Robert, el hijo mayor de Moffat, y su hija, la Sra. Livingstone, murieron ambos en 1862. Otra hija, Bessie, se casó en octubre de 1861 con el misionero africano, Roger Price. Su segunda hija se casó con Jean Fredoux, un misionero francés, que fue asesinado en 1866, dejando a su viuda y siete hijos desprovistos de todo.
Alto y fornido, cabello desgreñado y barba, rasgos bien definidos y ojos penetrantes, el porte exterior de Moffat impresionó a los nativos, mientras que su espíritu infantil y modesto y naturaleza desinteresada le aseguró una influencia dominante. Fue el padre y el pionero de la obra misionera sudafricana, y es recordado como un fiel amigo de los nativos, un laborioso traductor, un maestro perseverante y un hábil organizador.

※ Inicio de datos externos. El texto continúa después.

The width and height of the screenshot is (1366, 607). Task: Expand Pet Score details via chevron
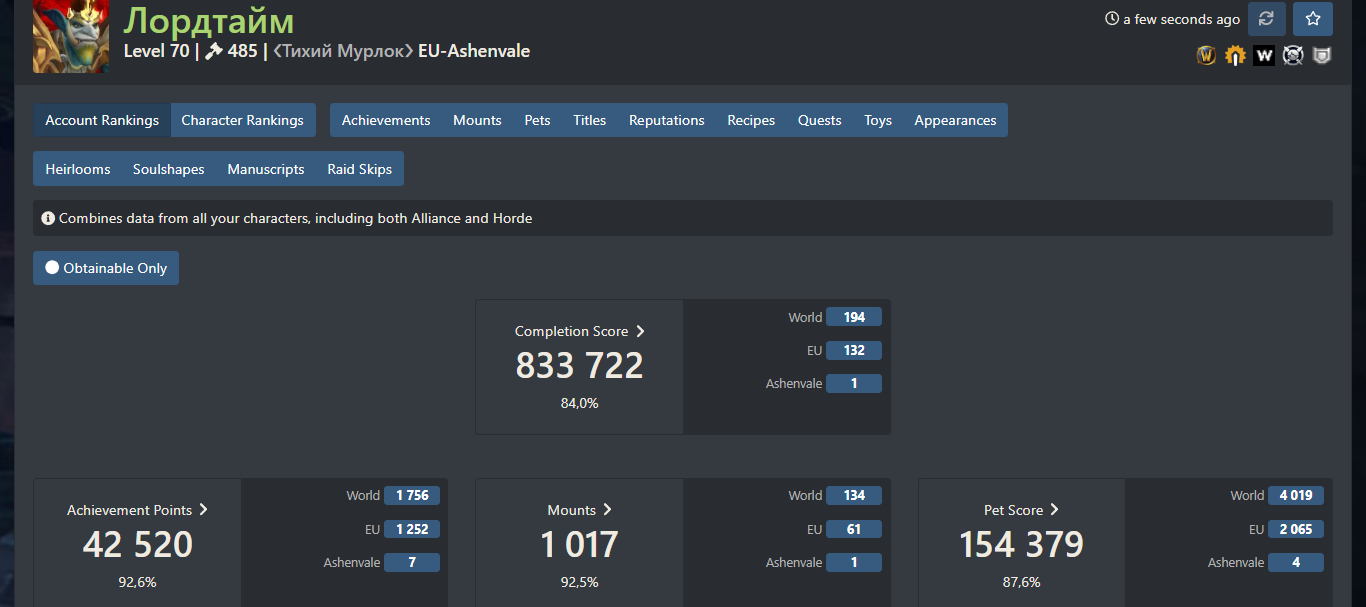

Moffat fue autor de: Translation of the Gospel of St. Luke into setswana, 1830; Translation into setswana of parts of the Old Testament, 1831; A Book of Hymns in setswana, Schlapi dialect, 80 pages, Kuruman, 1838; Africa, or Gospel Light shining in the midst of Heathen Darkness, a Sermon on Isaiah ix. 2, preached before the Directors of the London Missionary Society, &c., with Notes, Londres, 1840; Missionary Labours and Scenes in Southern Africa, Londres, 1842; Mr. Moffat and the Bechwanas, 1842; Visit to the Children of Manchester, 1842; Hymns in the setswana Language, Londres, 1843; Rivers of Waters in Dry Places; an Account of the Introduction of Christianity into South Africa, and of Mr. Moffat's Missionary Labours, 1863; New Testament translated into setswana, 1872; The Bible translated into setswana, 1872.